— Goal of the exercise —
In full and unchanged, output the entries that follow.

— Input data —

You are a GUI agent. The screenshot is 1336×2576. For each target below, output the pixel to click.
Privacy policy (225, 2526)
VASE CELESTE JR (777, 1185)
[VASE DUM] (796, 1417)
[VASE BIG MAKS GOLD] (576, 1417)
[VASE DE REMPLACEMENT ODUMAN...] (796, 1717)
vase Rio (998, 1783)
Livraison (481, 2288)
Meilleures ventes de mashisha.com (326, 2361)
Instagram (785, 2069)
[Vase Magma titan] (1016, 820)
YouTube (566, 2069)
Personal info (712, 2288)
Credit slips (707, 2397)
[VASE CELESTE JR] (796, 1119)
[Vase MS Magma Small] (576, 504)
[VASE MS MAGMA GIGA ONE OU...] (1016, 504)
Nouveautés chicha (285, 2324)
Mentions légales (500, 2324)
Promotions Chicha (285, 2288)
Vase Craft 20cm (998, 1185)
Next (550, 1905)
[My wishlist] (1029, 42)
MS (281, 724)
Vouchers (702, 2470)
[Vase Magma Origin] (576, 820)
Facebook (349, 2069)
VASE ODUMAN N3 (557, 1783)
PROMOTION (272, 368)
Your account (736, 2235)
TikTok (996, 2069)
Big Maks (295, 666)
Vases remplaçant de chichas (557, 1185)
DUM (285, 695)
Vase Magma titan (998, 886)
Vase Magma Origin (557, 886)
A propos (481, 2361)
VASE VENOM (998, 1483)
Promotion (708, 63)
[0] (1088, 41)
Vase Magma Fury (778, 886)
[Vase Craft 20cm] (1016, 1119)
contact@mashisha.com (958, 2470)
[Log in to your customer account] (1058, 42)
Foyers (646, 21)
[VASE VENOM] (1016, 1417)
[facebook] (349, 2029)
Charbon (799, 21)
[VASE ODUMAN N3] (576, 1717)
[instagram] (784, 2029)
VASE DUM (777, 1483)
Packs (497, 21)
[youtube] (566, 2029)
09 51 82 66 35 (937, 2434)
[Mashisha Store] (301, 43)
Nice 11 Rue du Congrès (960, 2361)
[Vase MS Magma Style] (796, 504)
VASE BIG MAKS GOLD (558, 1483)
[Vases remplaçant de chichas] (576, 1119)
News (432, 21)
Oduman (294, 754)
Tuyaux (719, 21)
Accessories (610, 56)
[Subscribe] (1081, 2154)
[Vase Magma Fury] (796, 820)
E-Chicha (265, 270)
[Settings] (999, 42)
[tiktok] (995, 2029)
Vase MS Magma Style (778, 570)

— Result of the exercise —
You are a GUI agent. The screenshot is 1336×2576. For each target below, output the pixel to click.
Privacy policy (225, 2526)
VASE CELESTE JR (777, 1185)
[VASE DUM] (796, 1417)
[VASE BIG MAKS GOLD] (576, 1417)
[VASE DE REMPLACEMENT ODUMAN...] (796, 1717)
vase Rio (998, 1783)
Livraison (481, 2288)
Meilleures ventes de mashisha.com (326, 2361)
Instagram (785, 2069)
[Vase Magma titan] (1016, 820)
YouTube (566, 2069)
Personal info (712, 2288)
Credit slips (707, 2397)
[VASE CELESTE JR] (796, 1119)
[Vase MS Magma Small] (576, 504)
[VASE MS MAGMA GIGA ONE OU...] (1016, 504)
Nouveautés chicha (285, 2324)
Mentions légales (500, 2324)
Promotions Chicha (285, 2288)
Vase Craft 20cm (998, 1185)
Next (550, 1905)
[My wishlist] (1029, 42)
MS (281, 724)
Vouchers (702, 2470)
[Vase Magma Origin] (576, 820)
Facebook (349, 2069)
VASE ODUMAN N3 (557, 1783)
PROMOTION (272, 368)
Your account (736, 2235)
TikTok (996, 2069)
Big Maks (295, 666)
Vases remplaçant de chichas (557, 1185)
DUM (285, 695)
Vase Magma titan (998, 886)
Vase Magma Origin (557, 886)
A propos (481, 2361)
VASE VENOM (998, 1483)
Promotion (708, 63)
[0] (1088, 41)
Vase Magma Fury (778, 886)
[Vase Craft 20cm] (1016, 1119)
contact@mashisha.com (958, 2470)
[Log in to your customer account] (1058, 42)
Foyers (646, 21)
[VASE VENOM] (1016, 1417)
[facebook] (349, 2029)
Charbon (799, 21)
[VASE ODUMAN N3] (576, 1717)
[instagram] (784, 2029)
VASE DUM (777, 1483)
Packs (497, 21)
[youtube] (566, 2029)
09 51 82 66 35 (937, 2434)
[Mashisha Store] (301, 43)
Nice 11 Rue du Congrès (960, 2361)
[Vase MS Magma Style] (796, 504)
VASE BIG MAKS GOLD (558, 1483)
[Vases remplaçant de chichas] (576, 1119)
News (432, 21)
Oduman (294, 754)
Tuyaux (719, 21)
Accessories (610, 56)
[Subscribe] (1081, 2154)
[Vase Magma Fury] (796, 820)
E-Chicha (265, 270)
[Settings] (999, 42)
[tiktok] (995, 2029)
Vase MS Magma Style (778, 570)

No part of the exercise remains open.